Selected extract:
============================================================

Economics and history professors have published scholarly studies that indicate the images and characters used by Baum and Denslow closely resembled political images that were well known in the 1890s. They state that Baum and Denslow did not simply invent the Lion, Tin Woodman, Scarecrow, Yellow Brick Road, Silver Slippers, cyclone, monkeys, Emerald City, little people, Uncle Henry, passenger balloons, witches and the wizard. These were all common themes in the editorial cartoons of the previous decade. The notion of a "Tin Man" has deep roots in European and American history, according to Green (2006), and often appeared in cartoons of the 1880s and 1890s. Baum and Denslow, like most writers and illustrators, used the materials at hand that they knew best. They built a story around them, added Dorothy, and added a series of lessons to the effect that everyone possesses the resources they need (such as brains, a heart and courage) if only they had self-confidence. The Wonderful Wizard of Oz was a children’s book, of course, but as Baum warned in the preface, it was a "modernized" fairy tale as well.

============================================================

Extracted information:
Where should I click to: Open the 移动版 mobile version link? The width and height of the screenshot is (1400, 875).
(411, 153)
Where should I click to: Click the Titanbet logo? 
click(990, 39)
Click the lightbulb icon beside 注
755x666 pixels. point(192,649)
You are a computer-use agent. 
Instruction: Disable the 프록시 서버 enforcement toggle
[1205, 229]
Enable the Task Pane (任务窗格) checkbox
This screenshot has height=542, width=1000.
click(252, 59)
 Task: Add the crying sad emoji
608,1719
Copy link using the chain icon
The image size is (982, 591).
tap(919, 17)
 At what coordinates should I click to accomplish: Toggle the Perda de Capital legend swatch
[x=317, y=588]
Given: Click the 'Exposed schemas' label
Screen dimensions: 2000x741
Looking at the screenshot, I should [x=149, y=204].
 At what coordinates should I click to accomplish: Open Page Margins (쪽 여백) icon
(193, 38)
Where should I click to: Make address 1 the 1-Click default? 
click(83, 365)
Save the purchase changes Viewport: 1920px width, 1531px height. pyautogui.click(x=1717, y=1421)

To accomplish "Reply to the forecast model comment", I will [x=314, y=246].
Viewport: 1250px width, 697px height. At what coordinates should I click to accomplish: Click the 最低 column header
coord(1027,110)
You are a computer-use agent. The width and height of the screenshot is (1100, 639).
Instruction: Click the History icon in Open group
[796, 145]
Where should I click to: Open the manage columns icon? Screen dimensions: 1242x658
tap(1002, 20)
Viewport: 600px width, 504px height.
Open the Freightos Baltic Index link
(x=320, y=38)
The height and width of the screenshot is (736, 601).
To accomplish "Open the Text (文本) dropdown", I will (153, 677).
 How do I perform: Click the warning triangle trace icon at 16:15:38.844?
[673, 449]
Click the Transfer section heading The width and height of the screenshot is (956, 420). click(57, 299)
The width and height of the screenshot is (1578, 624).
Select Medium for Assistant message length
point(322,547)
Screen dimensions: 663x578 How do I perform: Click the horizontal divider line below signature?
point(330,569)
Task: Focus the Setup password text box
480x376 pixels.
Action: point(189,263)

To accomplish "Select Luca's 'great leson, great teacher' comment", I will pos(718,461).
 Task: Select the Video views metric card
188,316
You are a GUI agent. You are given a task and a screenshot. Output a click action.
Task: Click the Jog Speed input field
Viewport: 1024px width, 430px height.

============================================================

What to work on: Please continue the passage above about the political imagery behind The Wonderful Wizard of Oz, picking up after its last sentence.

Result of the exercise:
The Tin Man—the human turned into a machine—was a common feature in political cartoons and in advertisements in the 1890s. Indeed, he had been part of European folk art for 300 years. In political interpretations of The Wonderful Wizard of Oz, the Tin Woodman is supposedly described as a worker, dehumanized by industrialization. The Tin Woodman little by little lost his natural body and had it replaced by metal; so he has lost his heart and cannot move without the help of farmers (represented by the Scarecrow); in reality he has a strong sense of cooperation and love, which needs only an infusion of self-confidence to be awakened. In the 1890s many argued that to secure a political revolution a coalition of Farmers and Workers was needed.

The 1890 editorial cartoon to the right shows President Benjamin Harrison wearing improvised tin armor because he wanted a tariff on tin. Such images support the argument that the figure of a "tin man" was in use as political allegory in the 1890s. The man on the right is politician James G. Blaine.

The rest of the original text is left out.